▶ _DOCUMENT SEGMENT_:
■ ■ ■ ■

Kit Nagamura reads kids like a book
ARTICLES AND NEWSPAPER features on how to live the good life in Tokyo don’t always figure in the factor of kids, and don’t always appear precisely when you need them, either. That’s why they’re called ephemera. Back in my B.C. (Before Conception) days, material on raising kids in Tokyo was everywhere. But once I’d actually got in the family way? Nada. Of course, I had carefully filed ephemera on raising junior (between pages of an old Gourmet magazine and behind the TV, as it turns out), but I found I also had to hit the bookstore. The following list is a modest library of titles most foreign families in Tokyo find indispensable. So, clip this ephemera and file it (ha, ha!).

■ ■ ■ ■

▶ _Collected data_:
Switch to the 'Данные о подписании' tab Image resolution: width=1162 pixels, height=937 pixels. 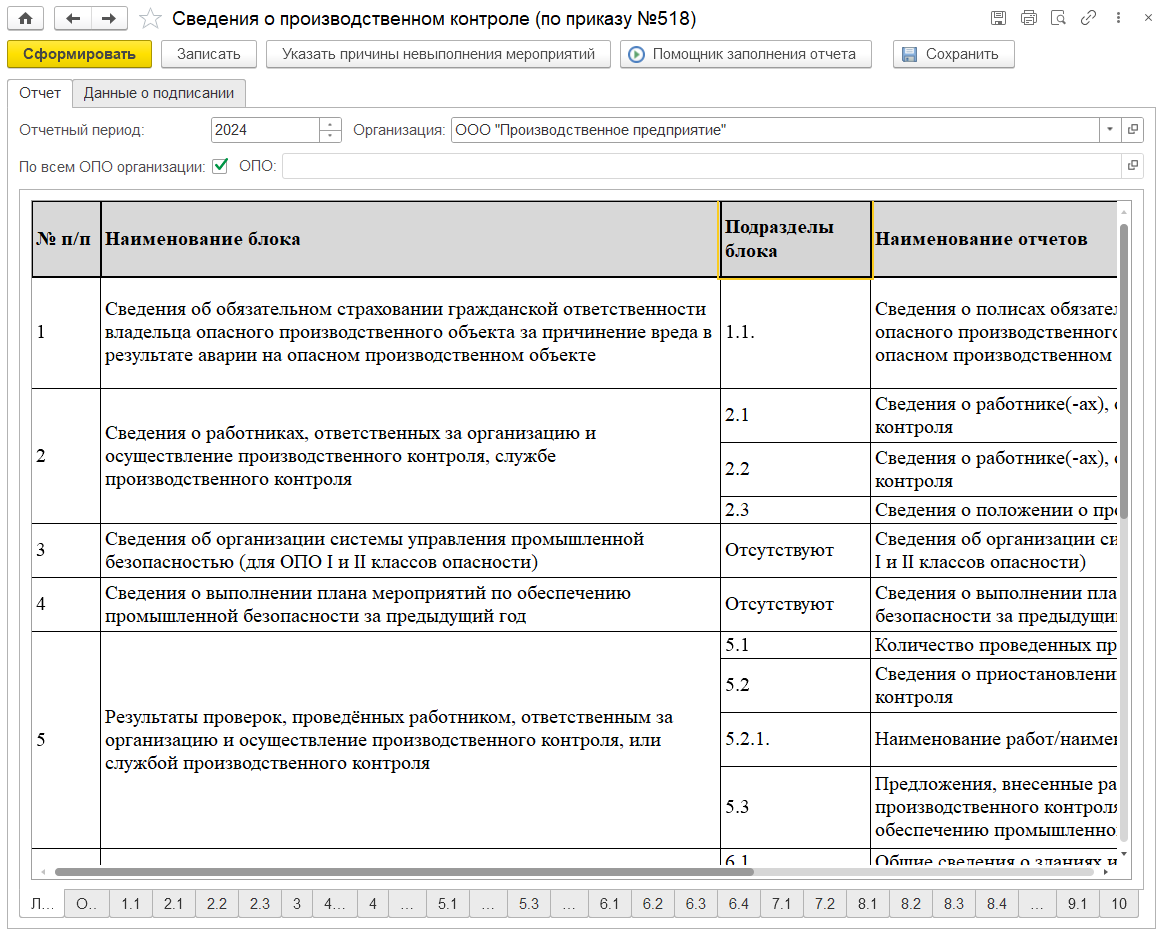[x=159, y=93]
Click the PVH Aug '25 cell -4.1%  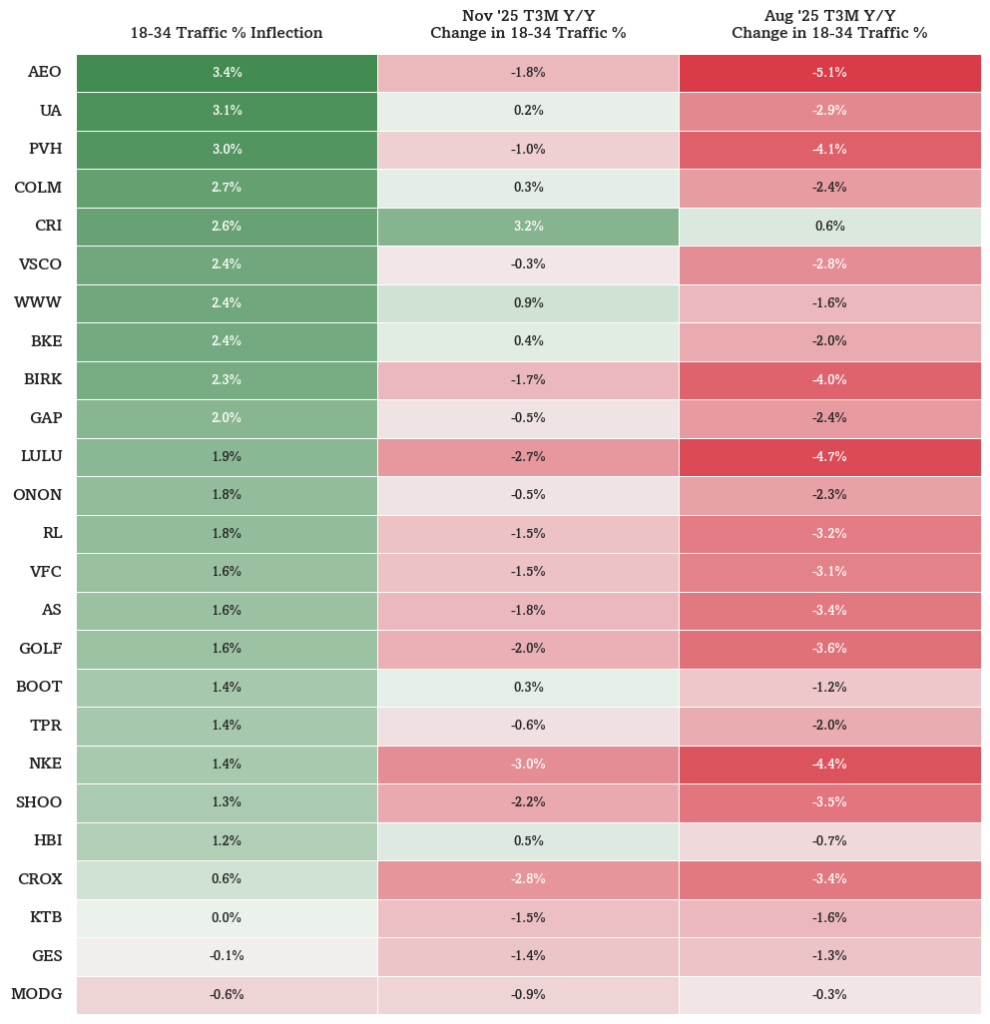pyautogui.click(x=830, y=149)
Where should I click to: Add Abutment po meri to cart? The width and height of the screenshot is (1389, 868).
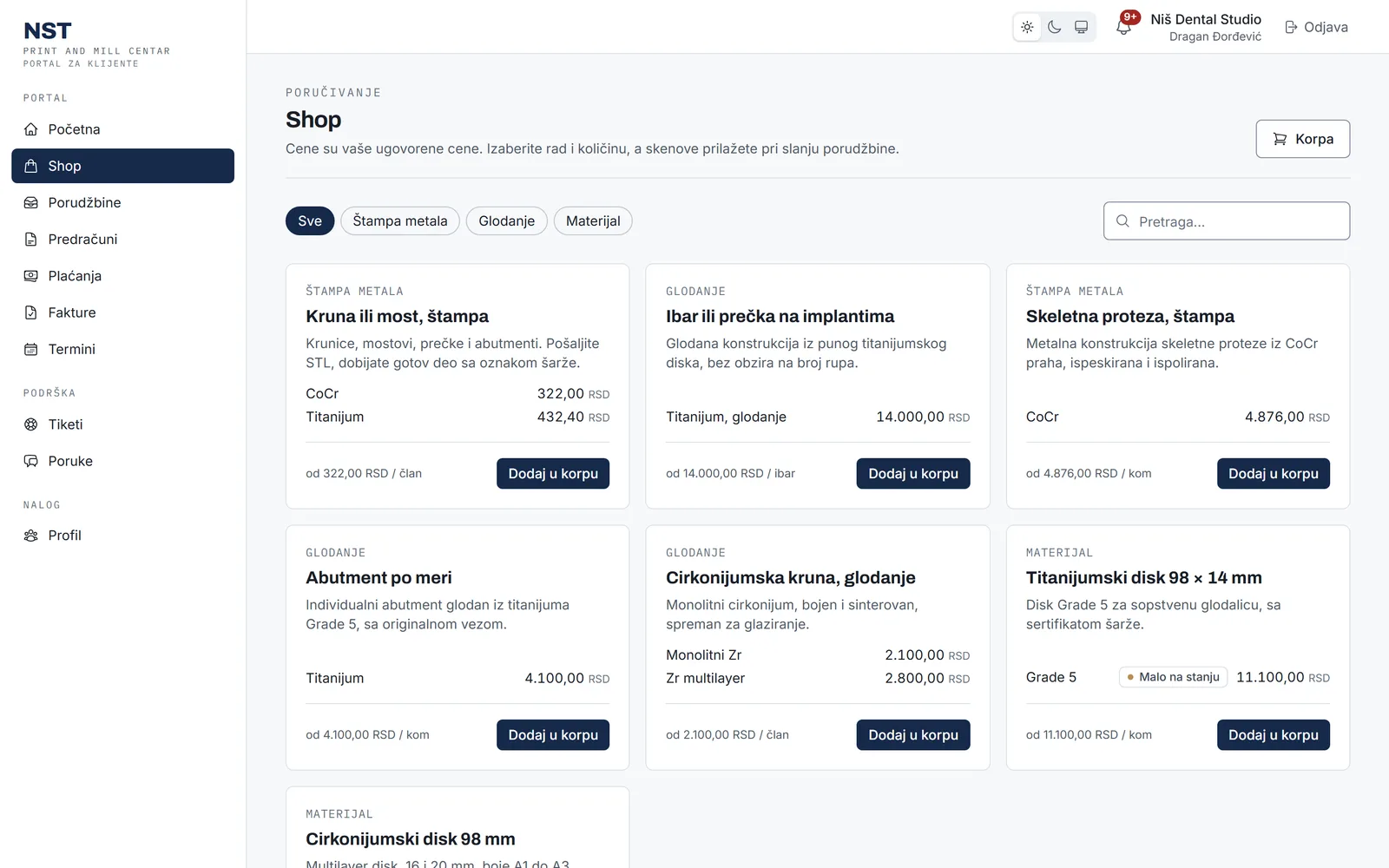click(553, 735)
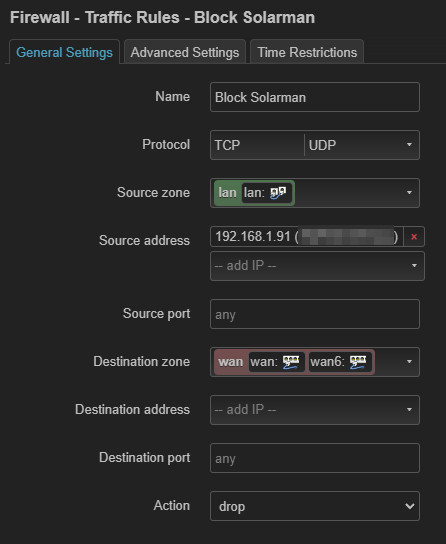Screen dimensions: 446x544
Task: Click the wan interface icon in Destination zone
Action: [291, 362]
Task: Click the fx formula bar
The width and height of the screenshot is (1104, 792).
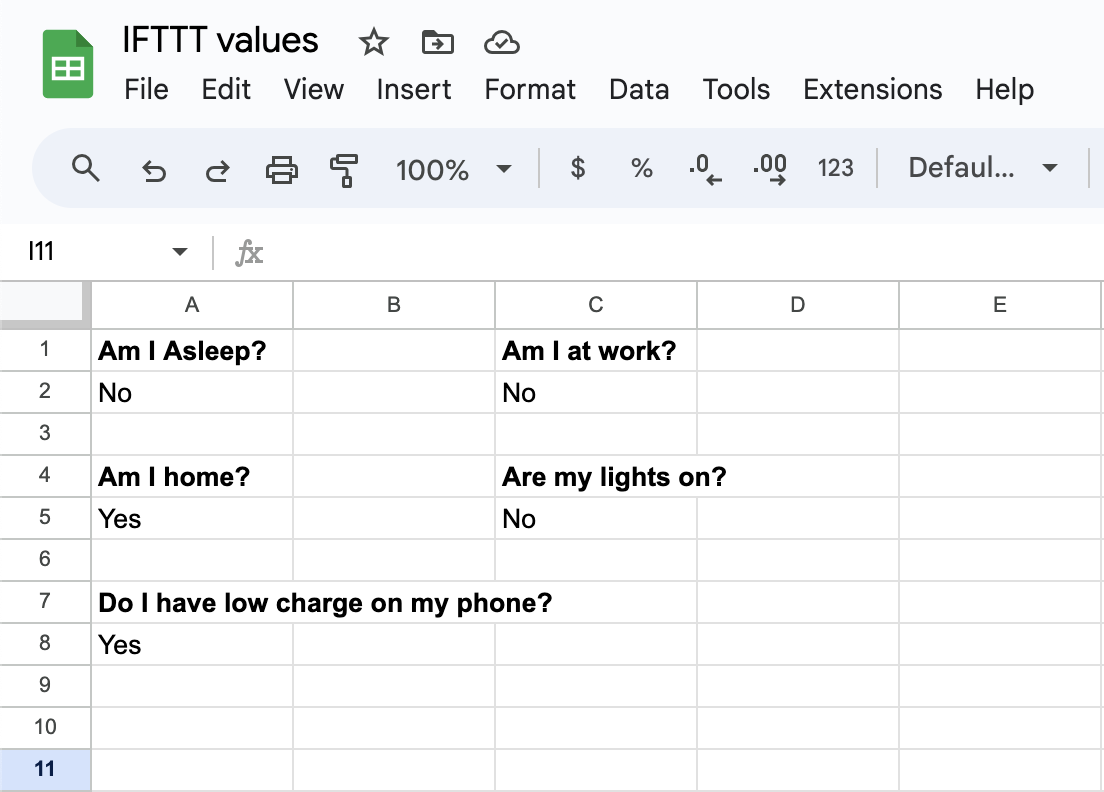Action: 249,251
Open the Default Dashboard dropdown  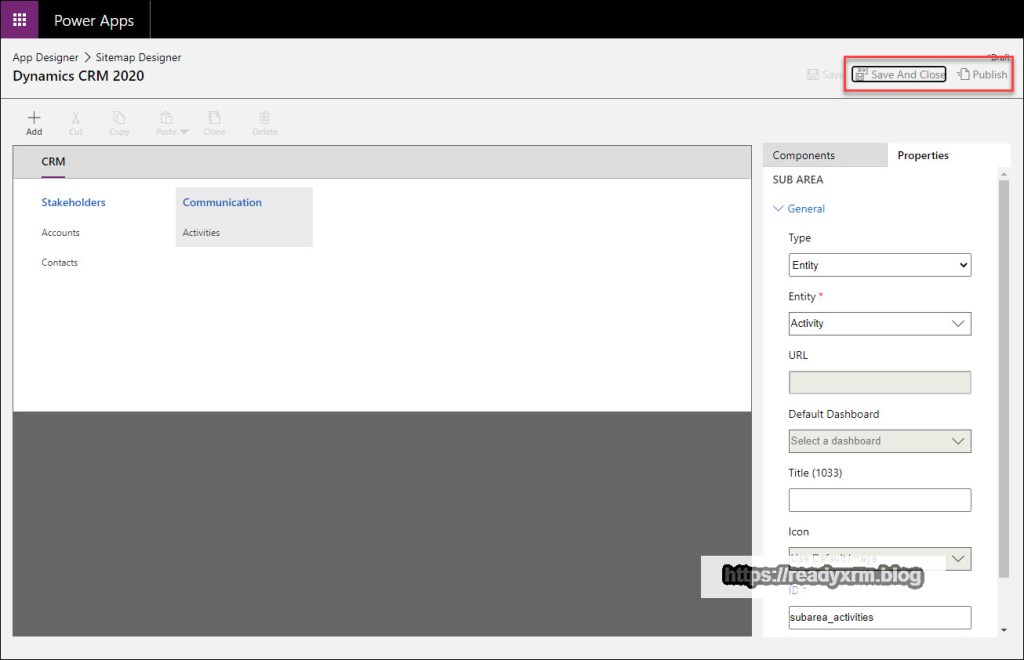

■ ■ ■ ■

▶ _ASSIGNMENT_: Carry on the article about books for raising kids in Tokyo from the point where it stops. The records come from a separate source.

▶ _RESPONSE TO THIS TASK_:
The Japan Health Handbook, compiled by Meredith Maruyama, Louise Shimizu and Nancy Tsurumaki, heads the list, because it belongs on every English-speaking foreigner’s bookshelf, period. Originally published in 1995, the revised edition (1998) is what you want to look for, as it includes updated health insurance information, expanded listings of doctors and websites, and more in-depth coverage of all topics. While Kodansha International should be encouraged to consider another update, this easy-to-navigate resource nonetheless gives a complete overview of the medical options in Japan. Childbirth, Japanese vaccination schedules, nutrition tips on Japanese food, how to handle culture shock, and even a list of what to bring before you arrive in Japan (oops, too late?) is a tiny sampling of the information you’ll find here. The authors, two registered nurses (Tsurumaki and Maruyama) and a childbirth educator (Shimizu), have each lived over a quarter of a century in Japan and raised their children here. They not only know their stuff, but they know how to demystify it for you.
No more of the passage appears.